La mafia, dunque, c’è. Affonda i suoi artigli nella pelle dei migranti che qui vengono per cercare aiuto. E’ una meccanica di precisione, una bocca che inghiotte corpi, per sputare soldi. Il guadagno dello scafista si incrocia con le più vane aspirazioni della bontà che quei necessari antidoti non rintraccia mai. Questo è il conto che non torna: la catena di morti nel mare di Sicilia è retta a una estremità dai carnefici e dall’altra da chi mostra di avere a cuore le vittime.
Un altro conto non torna: se c’è la mafia, dov’è l’antimafia? Una scintillante antimafia gonfiò le bandiere della rivolta all’indomani delle stragi del ‘92. Anche allora c’erano i corpi senza vita, la pelle artigliata di una terra che era stata ferita a morte. E ci fu una rivoluzione che era soprattutto un capovolgimento delle coscienze. I siciliani, per un momento, presero un’altra strada, poi la smarrirono, ma questa è già un’altra storia.
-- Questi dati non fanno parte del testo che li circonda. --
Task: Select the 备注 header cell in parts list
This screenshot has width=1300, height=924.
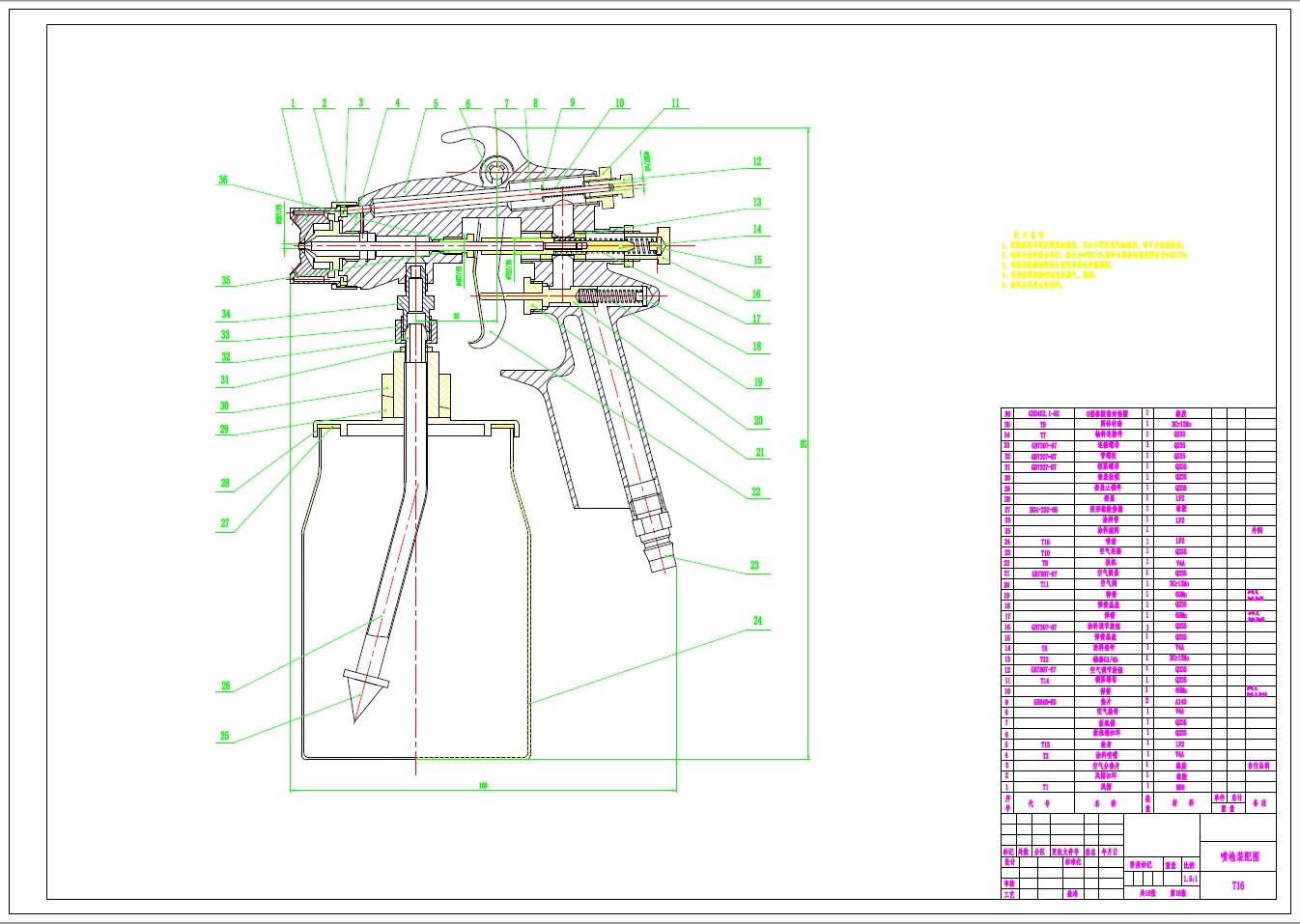Action: pos(1258,802)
Ora ci sono ancora cadaveri, non su un’autostrada, in mezzo al mare. I graffi alla civiltà sono profondi, arrivano all’osso. C’è una Cosa nostra di colore diverso che riduce in schiavitù gli uomini. Mancano la ribellione, la presa di coscienza e la reazione civica. Latitano le bandiere da opporre alla violenza, anche solo come testimonianza. E’ assente la consapevolezza che di mafia si tratta e che dunque dovrebbe esserci un’antimafia di liberazione a contrastarla. Invece non c’è questo sale della terra. Le lacrime svaniscono il giorno dopo. I nomi dei troppi morti, con le preghiere che li accompagnano, hanno la trasparenza di un’eco sull’acqua.